Directive:
Output the entries from the line containing "Task: Open the ellipsis" up to and including the line containing "[x=637, y=123]", reproducing each line without change.

Element and text location data:
┄┄┄┄┄┄┄┄┄┄

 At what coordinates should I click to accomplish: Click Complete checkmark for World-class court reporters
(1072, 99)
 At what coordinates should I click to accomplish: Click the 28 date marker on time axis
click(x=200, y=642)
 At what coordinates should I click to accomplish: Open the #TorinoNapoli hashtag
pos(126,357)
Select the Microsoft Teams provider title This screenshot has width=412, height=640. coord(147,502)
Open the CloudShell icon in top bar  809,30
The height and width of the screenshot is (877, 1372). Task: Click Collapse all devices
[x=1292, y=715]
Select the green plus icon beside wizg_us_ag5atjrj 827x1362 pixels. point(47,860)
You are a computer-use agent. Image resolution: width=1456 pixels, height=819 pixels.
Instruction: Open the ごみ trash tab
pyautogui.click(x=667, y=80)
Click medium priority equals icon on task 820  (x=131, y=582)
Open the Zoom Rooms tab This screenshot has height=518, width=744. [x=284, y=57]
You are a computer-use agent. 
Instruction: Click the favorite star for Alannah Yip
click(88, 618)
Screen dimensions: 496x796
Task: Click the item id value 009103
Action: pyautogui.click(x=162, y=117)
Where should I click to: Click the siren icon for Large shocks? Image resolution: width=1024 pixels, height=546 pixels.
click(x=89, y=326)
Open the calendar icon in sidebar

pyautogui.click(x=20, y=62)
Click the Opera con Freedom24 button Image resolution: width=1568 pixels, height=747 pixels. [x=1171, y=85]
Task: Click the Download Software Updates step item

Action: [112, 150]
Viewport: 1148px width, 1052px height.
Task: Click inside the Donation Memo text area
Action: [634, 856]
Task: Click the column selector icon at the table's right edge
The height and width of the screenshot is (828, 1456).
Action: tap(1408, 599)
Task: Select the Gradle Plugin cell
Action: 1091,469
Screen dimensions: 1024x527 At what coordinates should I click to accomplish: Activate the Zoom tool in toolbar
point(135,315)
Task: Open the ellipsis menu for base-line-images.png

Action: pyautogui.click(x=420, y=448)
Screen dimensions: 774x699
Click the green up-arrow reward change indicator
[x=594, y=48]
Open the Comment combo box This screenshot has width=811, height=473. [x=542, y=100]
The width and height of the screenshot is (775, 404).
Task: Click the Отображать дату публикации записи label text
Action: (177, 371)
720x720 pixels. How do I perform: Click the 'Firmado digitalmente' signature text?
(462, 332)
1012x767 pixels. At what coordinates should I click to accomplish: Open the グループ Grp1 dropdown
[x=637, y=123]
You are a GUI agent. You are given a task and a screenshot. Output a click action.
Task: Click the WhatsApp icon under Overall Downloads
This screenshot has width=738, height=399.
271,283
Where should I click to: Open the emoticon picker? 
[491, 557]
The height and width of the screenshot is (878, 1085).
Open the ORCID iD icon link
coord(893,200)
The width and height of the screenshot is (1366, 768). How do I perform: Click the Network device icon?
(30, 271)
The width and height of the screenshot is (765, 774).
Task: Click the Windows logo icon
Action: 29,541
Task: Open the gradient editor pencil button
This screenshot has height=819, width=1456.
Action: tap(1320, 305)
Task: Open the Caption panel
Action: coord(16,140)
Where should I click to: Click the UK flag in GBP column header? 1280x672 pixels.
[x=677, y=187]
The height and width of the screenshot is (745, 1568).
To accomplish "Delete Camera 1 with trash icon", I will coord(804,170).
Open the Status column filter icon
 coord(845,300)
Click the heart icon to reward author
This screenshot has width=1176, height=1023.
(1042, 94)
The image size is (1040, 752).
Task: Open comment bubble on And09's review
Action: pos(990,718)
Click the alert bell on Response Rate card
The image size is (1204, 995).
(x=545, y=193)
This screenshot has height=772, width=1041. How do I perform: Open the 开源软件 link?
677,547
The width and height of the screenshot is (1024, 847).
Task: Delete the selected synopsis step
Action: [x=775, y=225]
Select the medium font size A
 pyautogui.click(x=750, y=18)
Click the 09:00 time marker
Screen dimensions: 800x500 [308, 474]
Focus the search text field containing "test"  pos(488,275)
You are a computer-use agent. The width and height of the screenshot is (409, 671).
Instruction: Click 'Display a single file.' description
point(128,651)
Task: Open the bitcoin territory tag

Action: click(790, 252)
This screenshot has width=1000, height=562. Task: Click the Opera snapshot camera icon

┄┄┄┄┄┄┄┄┄┄

Full response:
Task: Open the ellipsis menu for base-line-images.png

Action: pyautogui.click(x=420, y=448)
Screen dimensions: 774x699
Click the green up-arrow reward change indicator
[x=594, y=48]
Open the Comment combo box This screenshot has width=811, height=473. [x=542, y=100]
The width and height of the screenshot is (775, 404).
Task: Click the Отображать дату публикации записи label text
Action: (177, 371)
720x720 pixels. How do I perform: Click the 'Firmado digitalmente' signature text?
(462, 332)
1012x767 pixels. At what coordinates should I click to accomplish: Open the グループ Grp1 dropdown
[x=637, y=123]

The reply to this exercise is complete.